Return all the entries. Match them word for word.
────────
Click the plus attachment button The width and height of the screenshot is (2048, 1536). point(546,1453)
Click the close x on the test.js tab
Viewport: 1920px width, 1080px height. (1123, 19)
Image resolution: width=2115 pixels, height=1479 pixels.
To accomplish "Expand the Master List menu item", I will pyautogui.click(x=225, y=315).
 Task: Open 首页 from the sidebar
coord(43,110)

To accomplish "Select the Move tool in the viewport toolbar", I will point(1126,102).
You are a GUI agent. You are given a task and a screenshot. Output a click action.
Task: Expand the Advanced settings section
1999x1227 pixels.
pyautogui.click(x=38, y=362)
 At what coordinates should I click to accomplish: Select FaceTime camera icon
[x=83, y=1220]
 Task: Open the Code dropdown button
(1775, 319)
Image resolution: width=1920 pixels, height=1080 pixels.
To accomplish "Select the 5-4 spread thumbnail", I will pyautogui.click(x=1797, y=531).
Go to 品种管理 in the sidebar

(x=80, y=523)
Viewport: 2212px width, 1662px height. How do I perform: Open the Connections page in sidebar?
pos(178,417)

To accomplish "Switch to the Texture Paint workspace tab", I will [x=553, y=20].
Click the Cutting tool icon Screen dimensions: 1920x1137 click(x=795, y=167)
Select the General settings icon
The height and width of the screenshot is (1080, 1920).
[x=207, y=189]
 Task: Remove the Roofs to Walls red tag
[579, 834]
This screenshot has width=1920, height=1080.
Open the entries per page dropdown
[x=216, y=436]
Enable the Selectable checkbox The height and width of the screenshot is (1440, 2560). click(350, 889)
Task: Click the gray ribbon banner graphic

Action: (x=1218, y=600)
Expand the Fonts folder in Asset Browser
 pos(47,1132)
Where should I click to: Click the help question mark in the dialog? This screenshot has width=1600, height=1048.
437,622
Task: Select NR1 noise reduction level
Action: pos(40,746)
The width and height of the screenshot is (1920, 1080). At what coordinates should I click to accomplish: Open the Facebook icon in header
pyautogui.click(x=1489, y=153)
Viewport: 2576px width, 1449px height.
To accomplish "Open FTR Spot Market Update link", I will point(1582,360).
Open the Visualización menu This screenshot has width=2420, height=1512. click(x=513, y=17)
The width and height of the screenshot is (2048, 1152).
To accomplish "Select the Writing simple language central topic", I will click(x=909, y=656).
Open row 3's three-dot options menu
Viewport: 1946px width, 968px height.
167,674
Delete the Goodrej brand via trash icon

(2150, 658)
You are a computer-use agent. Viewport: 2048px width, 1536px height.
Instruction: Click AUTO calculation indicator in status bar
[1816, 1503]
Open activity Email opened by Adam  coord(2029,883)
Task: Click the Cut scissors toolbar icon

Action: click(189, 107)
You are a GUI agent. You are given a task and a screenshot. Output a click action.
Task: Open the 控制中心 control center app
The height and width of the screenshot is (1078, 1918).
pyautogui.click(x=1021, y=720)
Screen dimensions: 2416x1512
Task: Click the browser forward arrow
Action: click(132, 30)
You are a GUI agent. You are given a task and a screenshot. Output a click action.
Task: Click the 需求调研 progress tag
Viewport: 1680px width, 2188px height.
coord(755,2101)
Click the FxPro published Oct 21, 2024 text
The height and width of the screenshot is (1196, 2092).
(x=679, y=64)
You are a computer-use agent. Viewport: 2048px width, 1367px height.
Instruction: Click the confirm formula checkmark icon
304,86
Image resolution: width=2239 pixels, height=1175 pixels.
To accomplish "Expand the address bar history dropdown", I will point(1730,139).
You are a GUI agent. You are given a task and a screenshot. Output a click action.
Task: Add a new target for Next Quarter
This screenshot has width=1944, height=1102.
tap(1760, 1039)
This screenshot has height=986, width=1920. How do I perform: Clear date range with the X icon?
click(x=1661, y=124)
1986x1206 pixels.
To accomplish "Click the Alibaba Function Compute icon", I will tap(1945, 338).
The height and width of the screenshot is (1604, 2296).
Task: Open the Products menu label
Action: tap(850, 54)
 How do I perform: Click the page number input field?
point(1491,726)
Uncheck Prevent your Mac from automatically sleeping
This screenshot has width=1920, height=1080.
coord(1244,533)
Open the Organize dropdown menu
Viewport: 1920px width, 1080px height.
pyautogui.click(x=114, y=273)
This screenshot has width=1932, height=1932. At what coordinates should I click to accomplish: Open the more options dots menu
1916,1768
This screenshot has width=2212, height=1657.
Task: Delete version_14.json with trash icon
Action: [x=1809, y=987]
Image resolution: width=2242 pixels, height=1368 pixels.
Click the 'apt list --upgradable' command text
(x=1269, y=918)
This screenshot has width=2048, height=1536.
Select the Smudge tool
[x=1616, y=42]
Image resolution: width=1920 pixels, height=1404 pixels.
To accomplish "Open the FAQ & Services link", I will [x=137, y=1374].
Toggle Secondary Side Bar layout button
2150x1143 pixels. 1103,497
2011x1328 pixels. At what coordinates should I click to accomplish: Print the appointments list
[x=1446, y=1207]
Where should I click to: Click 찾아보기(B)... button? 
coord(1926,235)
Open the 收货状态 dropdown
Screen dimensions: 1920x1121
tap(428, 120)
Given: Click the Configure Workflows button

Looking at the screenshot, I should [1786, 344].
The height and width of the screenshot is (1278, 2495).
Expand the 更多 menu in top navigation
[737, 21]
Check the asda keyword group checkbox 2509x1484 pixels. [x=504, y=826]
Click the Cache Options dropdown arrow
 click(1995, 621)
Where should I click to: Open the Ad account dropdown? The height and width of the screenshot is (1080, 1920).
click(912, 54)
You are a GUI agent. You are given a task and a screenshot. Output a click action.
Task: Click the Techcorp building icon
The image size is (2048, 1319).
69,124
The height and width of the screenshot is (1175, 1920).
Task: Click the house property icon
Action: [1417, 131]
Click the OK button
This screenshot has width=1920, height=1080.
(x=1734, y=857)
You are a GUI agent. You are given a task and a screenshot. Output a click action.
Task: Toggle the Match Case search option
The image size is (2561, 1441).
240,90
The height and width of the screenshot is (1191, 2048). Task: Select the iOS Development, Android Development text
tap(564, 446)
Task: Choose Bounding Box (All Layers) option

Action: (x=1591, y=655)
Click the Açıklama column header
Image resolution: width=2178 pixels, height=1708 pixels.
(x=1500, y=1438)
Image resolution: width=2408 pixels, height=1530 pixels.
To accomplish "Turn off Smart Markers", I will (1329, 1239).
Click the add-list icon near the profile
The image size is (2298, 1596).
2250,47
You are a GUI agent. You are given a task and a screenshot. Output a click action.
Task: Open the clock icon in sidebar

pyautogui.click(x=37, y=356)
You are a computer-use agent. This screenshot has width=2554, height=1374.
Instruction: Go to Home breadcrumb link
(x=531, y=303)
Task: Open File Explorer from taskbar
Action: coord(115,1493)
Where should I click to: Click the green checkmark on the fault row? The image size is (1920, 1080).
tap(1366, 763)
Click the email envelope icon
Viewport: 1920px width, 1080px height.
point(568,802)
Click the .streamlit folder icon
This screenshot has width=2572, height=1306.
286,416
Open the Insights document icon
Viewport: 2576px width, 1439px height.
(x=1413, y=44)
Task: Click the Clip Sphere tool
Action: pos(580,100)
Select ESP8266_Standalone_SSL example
────────
**Your response:**
Click the plus attachment button The width and height of the screenshot is (2048, 1536). point(546,1453)
Click the close x on the test.js tab
Viewport: 1920px width, 1080px height. (1123, 19)
Image resolution: width=2115 pixels, height=1479 pixels.
To accomplish "Expand the Master List menu item", I will pyautogui.click(x=225, y=315).
 Task: Open 首页 from the sidebar
coord(43,110)

To accomplish "Select the Move tool in the viewport toolbar", I will point(1126,102).
You are a GUI agent. You are given a task and a screenshot. Output a click action.
Task: Expand the Advanced settings section
1999x1227 pixels.
pyautogui.click(x=38, y=362)
 At what coordinates should I click to accomplish: Select FaceTime camera icon
[x=83, y=1220]
 Task: Open the Code dropdown button
(1775, 319)
Image resolution: width=1920 pixels, height=1080 pixels.
To accomplish "Select the 5-4 spread thumbnail", I will pyautogui.click(x=1797, y=531).
Go to 品种管理 in the sidebar

(x=80, y=523)
Viewport: 2212px width, 1662px height. How do I perform: Open the Connections page in sidebar?
pos(178,417)

To accomplish "Switch to the Texture Paint workspace tab", I will [x=553, y=20].
Click the Cutting tool icon Screen dimensions: 1920x1137 click(x=795, y=167)
Select the General settings icon
The height and width of the screenshot is (1080, 1920).
[x=207, y=189]
 Task: Remove the Roofs to Walls red tag
[579, 834]
This screenshot has width=1920, height=1080.
Open the entries per page dropdown
[x=216, y=436]
Enable the Selectable checkbox The height and width of the screenshot is (1440, 2560). click(350, 889)
Task: Click the gray ribbon banner graphic

Action: (x=1218, y=600)
Expand the Fonts folder in Asset Browser
 pos(47,1132)
Where should I click to: Click the help question mark in the dialog? This screenshot has width=1600, height=1048.
437,622
Task: Select NR1 noise reduction level
Action: pos(40,746)
The width and height of the screenshot is (1920, 1080). At what coordinates should I click to accomplish: Open the Facebook icon in header
pyautogui.click(x=1489, y=153)
Viewport: 2576px width, 1449px height.
To accomplish "Open FTR Spot Market Update link", I will point(1582,360).
Open the Visualización menu This screenshot has width=2420, height=1512. click(x=513, y=17)
The width and height of the screenshot is (2048, 1152).
To accomplish "Select the Writing simple language central topic", I will click(x=909, y=656).
Open row 3's three-dot options menu
Viewport: 1946px width, 968px height.
167,674
Delete the Goodrej brand via trash icon

(2150, 658)
You are a computer-use agent. Viewport: 2048px width, 1536px height.
Instruction: Click AUTO calculation indicator in status bar
[1816, 1503]
Open activity Email opened by Adam  coord(2029,883)
Task: Click the Cut scissors toolbar icon

Action: click(189, 107)
You are a GUI agent. You are given a task and a screenshot. Output a click action.
Task: Open the 控制中心 control center app
The height and width of the screenshot is (1078, 1918).
pyautogui.click(x=1021, y=720)
Screen dimensions: 2416x1512
Task: Click the browser forward arrow
Action: click(132, 30)
You are a GUI agent. You are given a task and a screenshot. Output a click action.
Task: Click the 需求调研 progress tag
Viewport: 1680px width, 2188px height.
coord(755,2101)
Click the FxPro published Oct 21, 2024 text
The height and width of the screenshot is (1196, 2092).
(x=679, y=64)
You are a computer-use agent. Viewport: 2048px width, 1367px height.
Instruction: Click the confirm formula checkmark icon
304,86
Image resolution: width=2239 pixels, height=1175 pixels.
To accomplish "Expand the address bar history dropdown", I will point(1730,139).
You are a GUI agent. You are given a task and a screenshot. Output a click action.
Task: Add a new target for Next Quarter
This screenshot has width=1944, height=1102.
tap(1760, 1039)
This screenshot has height=986, width=1920. How do I perform: Clear date range with the X icon?
click(x=1661, y=124)
1986x1206 pixels.
To accomplish "Click the Alibaba Function Compute icon", I will tap(1945, 338).
The height and width of the screenshot is (1604, 2296).
Task: Open the Products menu label
Action: tap(850, 54)
 How do I perform: Click the page number input field?
point(1491,726)
Uncheck Prevent your Mac from automatically sleeping
This screenshot has width=1920, height=1080.
coord(1244,533)
Open the Organize dropdown menu
Viewport: 1920px width, 1080px height.
pyautogui.click(x=114, y=273)
This screenshot has width=1932, height=1932. At what coordinates should I click to accomplish: Open the more options dots menu
1916,1768
This screenshot has width=2212, height=1657.
Task: Delete version_14.json with trash icon
Action: [x=1809, y=987]
Image resolution: width=2242 pixels, height=1368 pixels.
Click the 'apt list --upgradable' command text
(x=1269, y=918)
This screenshot has width=2048, height=1536.
Select the Smudge tool
[x=1616, y=42]
Image resolution: width=1920 pixels, height=1404 pixels.
To accomplish "Open the FAQ & Services link", I will [x=137, y=1374].
Toggle Secondary Side Bar layout button
2150x1143 pixels. 1103,497
2011x1328 pixels. At what coordinates should I click to accomplish: Print the appointments list
[x=1446, y=1207]
Where should I click to: Click 찾아보기(B)... button? 
coord(1926,235)
Open the 收货状态 dropdown
Screen dimensions: 1920x1121
tap(428, 120)
Given: Click the Configure Workflows button

Looking at the screenshot, I should [1786, 344].
The height and width of the screenshot is (1278, 2495).
Expand the 更多 menu in top navigation
[737, 21]
Check the asda keyword group checkbox 2509x1484 pixels. [x=504, y=826]
Click the Cache Options dropdown arrow
 click(1995, 621)
Where should I click to: Open the Ad account dropdown? The height and width of the screenshot is (1080, 1920).
click(912, 54)
You are a GUI agent. You are given a task and a screenshot. Output a click action.
Task: Click the Techcorp building icon
The image size is (2048, 1319).
69,124
The height and width of the screenshot is (1175, 1920).
Task: Click the house property icon
Action: [1417, 131]
Click the OK button
This screenshot has width=1920, height=1080.
(x=1734, y=857)
You are a GUI agent. You are given a task and a screenshot. Output a click action.
Task: Toggle the Match Case search option
The image size is (2561, 1441).
240,90
The height and width of the screenshot is (1191, 2048). Task: Select the iOS Development, Android Development text
tap(564, 446)
Task: Choose Bounding Box (All Layers) option

Action: (x=1591, y=655)
Click the Açıklama column header
Image resolution: width=2178 pixels, height=1708 pixels.
(x=1500, y=1438)
Image resolution: width=2408 pixels, height=1530 pixels.
To accomplish "Turn off Smart Markers", I will (1329, 1239).
Click the add-list icon near the profile
The image size is (2298, 1596).
2250,47
You are a GUI agent. You are given a task and a screenshot. Output a click action.
Task: Open the clock icon in sidebar

pyautogui.click(x=37, y=356)
You are a computer-use agent. This screenshot has width=2554, height=1374.
Instruction: Go to Home breadcrumb link
(x=531, y=303)
Task: Open File Explorer from taskbar
Action: coord(115,1493)
Where should I click to: Click the green checkmark on the fault row? The image size is (1920, 1080).
tap(1366, 763)
Click the email envelope icon
Viewport: 1920px width, 1080px height.
point(568,802)
Click the .streamlit folder icon
This screenshot has width=2572, height=1306.
286,416
Open the Insights document icon
Viewport: 2576px width, 1439px height.
(x=1413, y=44)
Task: Click the Clip Sphere tool
Action: pos(580,100)
Select ESP8266_Standalone_SSL example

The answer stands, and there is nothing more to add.